Stored items

______________________________

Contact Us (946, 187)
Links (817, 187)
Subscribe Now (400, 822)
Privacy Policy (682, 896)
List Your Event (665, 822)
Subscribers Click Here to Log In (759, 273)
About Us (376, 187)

______________________________

:: To do ::
The answer must be an exact copy of every record above.

:: Solution below ::
Contact Us (946, 187)
Links (817, 187)
Subscribe Now (400, 822)
Privacy Policy (682, 896)
List Your Event (665, 822)
Subscribers Click Here to Log In (759, 273)
About Us (376, 187)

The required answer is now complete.